57.嵐は勢いを増しています、かな
「ああ、なんと素晴らしい店内なんだろう! 今、僕の胸は感動に打ち震えているよ! この感動は美国と謳われるシェネラーゼ王都に足を踏み入れたあの時に勝るとも劣らない!」
店内に入るなり、レイは感嘆の声をあげて両手を広げている。
仮面をしているから顔は見えないけれど、きっとあの仮面の下ではくりんとした目がキラキラに輝いているんだろうね。
店内に入るなり、大声で感動を叫ぶものだから、店内のお客さんの注目はレイが一人占めだ。というか、こんな怪しい仮面かぶった人が両手を広げて感動に打ち震えていたら、そりゃ誰だって見るよね。
そんなレイに一番最初に反応したのはカウンターにいたタヌ子さんだ。
カウンターからぴこぴこ足音を立てながら出てきて、びっくりした様子で俺たちに話しかけてきた。
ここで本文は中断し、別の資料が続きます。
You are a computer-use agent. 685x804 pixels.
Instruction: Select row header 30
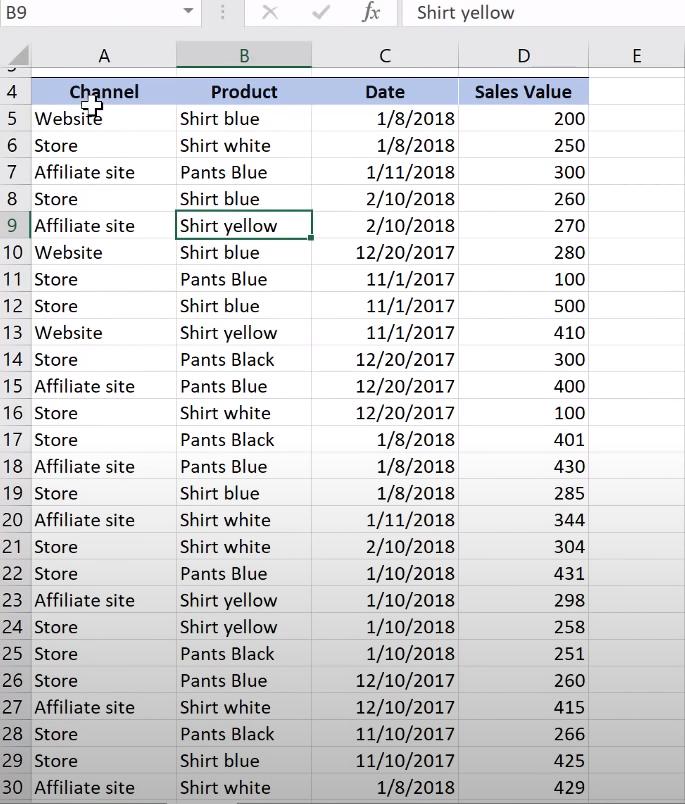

『どうしました!? 店内で大声をあげられて、何か不備でもありましたか! このタヌ子、今朝の開店前のお掃除では魂込めて職務を全うしたつもりですが、もしゴミでも落ちていたなら私の落ち度! どうかお怒りは私、この私タヌ子におぶつけください! 間違ってもメルさんに報告したりしないでください! ネーナさんならいくらでも報告して構いません!』
「いや、どんだけメルに怒られるのが怖いのさ……別にメルは怒鳴ったりしないでしょ?」
『リツキ様は分かっていません! メルさんと私はほぼ同期、確かにちょっぴりメルさんが先輩ですが、私の中では同期なんです! しかも仕事内容は同じ表の接客! はっきり言います、メルさんは私にとって良き友人であり良き好敵手なのですよ!』
「えええ……」
『メルさんと私は実に個性が似通っています。仕事のできる女性、頼りがいのある女性、そう、私とメルさんは互いに切磋琢磨して競いあう仲なんです! そんなメルさんに情けない姿を見せるわけにはいきません! メルさんの前では常に恰好良い女性でありたいんです!』
「タヌ子さん、悪いことは言わない、一度自分を見つめ直そう。タヌ子さんはどちらかというとコタロやリラのポジションだから。俺はタヌ子さんの子どものようなドジをしてペコペコみんなに必死に謝る姿も魅力的だと思っているよ」
『優しく全否定されました!?』
ガガーンとショックを受けているタヌ子さん。
いや、俺だって本当のことを伝えるのはつらいんだ。でも、これは誰かがいつかやらなきゃいけない仕事なんだ。だから身を切る思いでタヌ子さんに真実を伝えているだけなんだ。ルシエラあたりに言われたらきっと立ち直れなくなるだろうから。
メソメソするタヌ子さんだが、そんなタヌ子さんに興味を示しに示したのはレイだった。
レイは嬉しそうに……それこそ、コタロやリラのように尻尾があったらぶんぶん振っているであろうってくらいに喜んでタヌ子さんに声をかけた。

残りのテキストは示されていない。